Work instructions: Please copy the data shown below, word for word.

Supplied material:
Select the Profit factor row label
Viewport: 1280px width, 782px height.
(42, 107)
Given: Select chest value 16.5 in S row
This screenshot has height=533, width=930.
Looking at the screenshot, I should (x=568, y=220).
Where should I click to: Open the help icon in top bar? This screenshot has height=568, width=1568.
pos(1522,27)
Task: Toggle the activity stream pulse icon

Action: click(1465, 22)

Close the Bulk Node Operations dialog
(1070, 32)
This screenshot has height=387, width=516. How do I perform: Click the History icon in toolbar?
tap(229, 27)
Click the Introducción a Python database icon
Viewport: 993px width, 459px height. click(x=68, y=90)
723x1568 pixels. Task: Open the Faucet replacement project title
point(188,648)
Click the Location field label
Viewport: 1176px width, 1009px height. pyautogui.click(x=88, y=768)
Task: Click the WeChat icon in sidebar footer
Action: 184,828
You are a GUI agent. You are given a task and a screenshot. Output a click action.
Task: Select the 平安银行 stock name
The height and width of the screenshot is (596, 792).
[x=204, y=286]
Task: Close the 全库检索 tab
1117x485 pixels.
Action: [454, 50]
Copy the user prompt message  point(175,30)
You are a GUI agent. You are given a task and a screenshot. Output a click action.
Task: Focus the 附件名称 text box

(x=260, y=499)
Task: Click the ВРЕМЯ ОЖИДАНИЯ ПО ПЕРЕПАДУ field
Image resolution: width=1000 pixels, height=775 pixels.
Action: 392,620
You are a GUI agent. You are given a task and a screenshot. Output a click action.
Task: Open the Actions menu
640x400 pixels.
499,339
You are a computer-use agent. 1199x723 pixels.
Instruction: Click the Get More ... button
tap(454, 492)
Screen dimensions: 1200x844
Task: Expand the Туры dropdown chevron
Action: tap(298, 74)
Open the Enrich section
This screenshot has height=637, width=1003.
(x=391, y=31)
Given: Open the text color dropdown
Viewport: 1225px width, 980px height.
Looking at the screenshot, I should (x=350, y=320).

Task response:
Select the Profit factor row label
Viewport: 1280px width, 782px height.
(42, 107)
Given: Select chest value 16.5 in S row
This screenshot has height=533, width=930.
Looking at the screenshot, I should (x=568, y=220).
Where should I click to: Open the help icon in top bar? This screenshot has height=568, width=1568.
pos(1522,27)
Task: Toggle the activity stream pulse icon

Action: click(1465, 22)

Close the Bulk Node Operations dialog
(1070, 32)
This screenshot has height=387, width=516. How do I perform: Click the History icon in toolbar?
tap(229, 27)
Click the Introducción a Python database icon
Viewport: 993px width, 459px height. click(x=68, y=90)
723x1568 pixels. Task: Open the Faucet replacement project title
point(188,648)
Click the Location field label
Viewport: 1176px width, 1009px height. pyautogui.click(x=88, y=768)
Task: Click the WeChat icon in sidebar footer
Action: 184,828
You are a GUI agent. You are given a task and a screenshot. Output a click action.
Task: Select the 平安银行 stock name
The height and width of the screenshot is (596, 792).
[x=204, y=286]
Task: Close the 全库检索 tab
1117x485 pixels.
Action: [454, 50]
Copy the user prompt message  point(175,30)
You are a GUI agent. You are given a task and a screenshot. Output a click action.
Task: Focus the 附件名称 text box

(x=260, y=499)
Task: Click the ВРЕМЯ ОЖИДАНИЯ ПО ПЕРЕПАДУ field
Image resolution: width=1000 pixels, height=775 pixels.
Action: 392,620
You are a GUI agent. You are given a task and a screenshot. Output a click action.
Task: Open the Actions menu
640x400 pixels.
499,339
You are a computer-use agent. 1199x723 pixels.
Instruction: Click the Get More ... button
tap(454, 492)
Screen dimensions: 1200x844
Task: Expand the Туры dropdown chevron
Action: tap(298, 74)
Open the Enrich section
This screenshot has height=637, width=1003.
(x=391, y=31)
Given: Open the text color dropdown
Viewport: 1225px width, 980px height.
Looking at the screenshot, I should (x=350, y=320).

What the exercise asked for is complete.